CLDR-UTC proposal on Unihan

To: UTC

From: Mark Davis, Peter Edberg, John Jenkins [tbd]

Subject: Additions to Unihan needed for CLDR.

Date: 2011-1-28

Certain fields in Unihan data are of major importance for internationalization library implementations: notably the total strokes and the pinyin readings, which are needed as a basis for collation and other services. Unfortunately the current data fields are not well suited to use in implementations, producing many results that do not match common user expectations. This conclusion is based on bug reports from the field, and review by native speakers.

The following presents a proposal from the CLDR committee for improving the Unihan data by adding new fields and changing the contents of some fields.

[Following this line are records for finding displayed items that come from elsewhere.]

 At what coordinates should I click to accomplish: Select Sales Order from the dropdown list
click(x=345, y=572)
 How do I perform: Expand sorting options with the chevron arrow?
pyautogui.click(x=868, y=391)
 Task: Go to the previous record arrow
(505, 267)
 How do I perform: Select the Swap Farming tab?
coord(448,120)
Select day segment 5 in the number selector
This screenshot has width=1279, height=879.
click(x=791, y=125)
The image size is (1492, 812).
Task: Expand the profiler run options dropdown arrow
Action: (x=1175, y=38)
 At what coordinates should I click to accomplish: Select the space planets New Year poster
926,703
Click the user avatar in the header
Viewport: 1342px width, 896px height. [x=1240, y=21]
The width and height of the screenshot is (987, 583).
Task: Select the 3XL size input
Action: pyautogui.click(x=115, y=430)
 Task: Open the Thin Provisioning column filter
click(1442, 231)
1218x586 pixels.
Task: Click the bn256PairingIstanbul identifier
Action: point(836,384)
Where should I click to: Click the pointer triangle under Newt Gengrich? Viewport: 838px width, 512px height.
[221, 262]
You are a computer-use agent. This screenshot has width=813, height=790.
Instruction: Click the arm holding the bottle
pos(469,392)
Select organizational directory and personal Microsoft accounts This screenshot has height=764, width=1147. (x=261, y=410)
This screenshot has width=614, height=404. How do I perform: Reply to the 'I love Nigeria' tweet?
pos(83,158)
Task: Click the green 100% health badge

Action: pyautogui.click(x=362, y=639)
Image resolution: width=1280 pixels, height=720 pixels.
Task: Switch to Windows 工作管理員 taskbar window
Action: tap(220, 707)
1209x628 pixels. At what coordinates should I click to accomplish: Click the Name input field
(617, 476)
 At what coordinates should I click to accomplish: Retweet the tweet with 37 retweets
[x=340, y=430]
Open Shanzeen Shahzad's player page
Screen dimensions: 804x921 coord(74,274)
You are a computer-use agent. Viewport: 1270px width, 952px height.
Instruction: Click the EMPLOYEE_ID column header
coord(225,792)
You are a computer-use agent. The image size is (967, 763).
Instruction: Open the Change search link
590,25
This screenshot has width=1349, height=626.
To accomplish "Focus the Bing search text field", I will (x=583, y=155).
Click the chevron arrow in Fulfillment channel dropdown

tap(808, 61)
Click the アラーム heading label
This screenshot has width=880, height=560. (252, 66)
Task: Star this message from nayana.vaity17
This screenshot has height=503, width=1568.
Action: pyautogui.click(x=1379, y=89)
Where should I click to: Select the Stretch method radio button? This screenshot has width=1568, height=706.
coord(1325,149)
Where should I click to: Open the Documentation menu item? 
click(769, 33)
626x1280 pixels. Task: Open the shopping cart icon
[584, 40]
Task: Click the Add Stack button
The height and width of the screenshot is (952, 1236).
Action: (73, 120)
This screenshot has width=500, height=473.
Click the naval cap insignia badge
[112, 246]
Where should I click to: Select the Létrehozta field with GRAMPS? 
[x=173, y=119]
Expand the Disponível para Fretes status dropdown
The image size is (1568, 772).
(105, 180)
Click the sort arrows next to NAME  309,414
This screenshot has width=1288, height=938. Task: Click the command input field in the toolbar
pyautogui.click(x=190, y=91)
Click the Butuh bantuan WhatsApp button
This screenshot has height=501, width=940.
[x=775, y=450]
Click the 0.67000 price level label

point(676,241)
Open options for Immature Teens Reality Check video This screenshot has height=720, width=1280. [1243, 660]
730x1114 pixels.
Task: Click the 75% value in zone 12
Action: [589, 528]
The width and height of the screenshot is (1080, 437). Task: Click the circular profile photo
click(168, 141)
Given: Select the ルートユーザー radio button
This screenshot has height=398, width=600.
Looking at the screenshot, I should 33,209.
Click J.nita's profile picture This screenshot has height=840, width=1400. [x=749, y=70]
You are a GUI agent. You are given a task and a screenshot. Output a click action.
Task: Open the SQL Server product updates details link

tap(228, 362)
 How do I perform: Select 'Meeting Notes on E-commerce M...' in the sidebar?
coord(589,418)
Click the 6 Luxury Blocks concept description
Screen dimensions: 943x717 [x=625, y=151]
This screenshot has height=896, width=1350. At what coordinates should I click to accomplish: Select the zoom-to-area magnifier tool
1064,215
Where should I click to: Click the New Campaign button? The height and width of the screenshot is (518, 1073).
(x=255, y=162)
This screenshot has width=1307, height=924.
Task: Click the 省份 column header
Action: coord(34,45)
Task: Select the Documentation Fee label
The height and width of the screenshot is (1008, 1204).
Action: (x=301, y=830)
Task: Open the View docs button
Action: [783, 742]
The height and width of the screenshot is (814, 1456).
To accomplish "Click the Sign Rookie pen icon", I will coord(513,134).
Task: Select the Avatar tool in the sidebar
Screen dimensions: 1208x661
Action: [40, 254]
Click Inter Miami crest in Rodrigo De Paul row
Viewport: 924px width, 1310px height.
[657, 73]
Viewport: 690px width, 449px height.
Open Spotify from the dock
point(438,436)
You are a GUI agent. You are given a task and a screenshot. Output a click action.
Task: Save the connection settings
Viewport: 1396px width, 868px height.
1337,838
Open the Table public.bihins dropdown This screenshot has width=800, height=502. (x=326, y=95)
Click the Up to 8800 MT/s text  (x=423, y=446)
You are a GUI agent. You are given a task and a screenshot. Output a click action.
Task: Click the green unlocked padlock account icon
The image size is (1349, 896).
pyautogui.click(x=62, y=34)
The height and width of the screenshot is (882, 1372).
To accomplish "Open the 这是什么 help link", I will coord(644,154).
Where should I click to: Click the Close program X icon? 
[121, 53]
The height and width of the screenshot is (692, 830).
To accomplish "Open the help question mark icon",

Define the kMandarin field to contain the most customary pinyin reading for the character. When there are two values, then the first is preferred for zh-Hans (CN) and the second is preferred for zh-Hant (TW). If the values would be the same, there is only one value.

The preferred value is the one most commonly used in modern text, with some preference given to readings most likely to be in sorted lists.
This redefinition of kMandarin can be done because the kMandarin field never had a specific definition in terms of other standards or works.

Define the kTotalStrokes field to be what is most appropriate for use with zh-Hant, and add a new field, kTotalSimplifiedStrokes, to be what is most appropriate for use with zh-Hans (CN). There are thus two different fields for the two different domains.

For each character, the stroke count in China is fairly standardized, but there may be notable differences in the order and number of strokes between China and the rest of the Chinese world, for that character.
The preferred value for each field is the one most commonly associated with the character in modern text using customary fonts, within that domain.
The kTotalStrokes field was defined to be the value "for the character as drawn in the Unicode charts". But that is no longer relevant or correct with multi-glyph charts, and the field can thus be meaningfully repurposed.

Communicate to WG2 and the IRG the importance of this information, and the need to supply it for all new Han character encoding.

The CLDR committee can provide initial data for these fields based on a review and comparison against other sources such as bihua and CNS. The data can then be improved over time.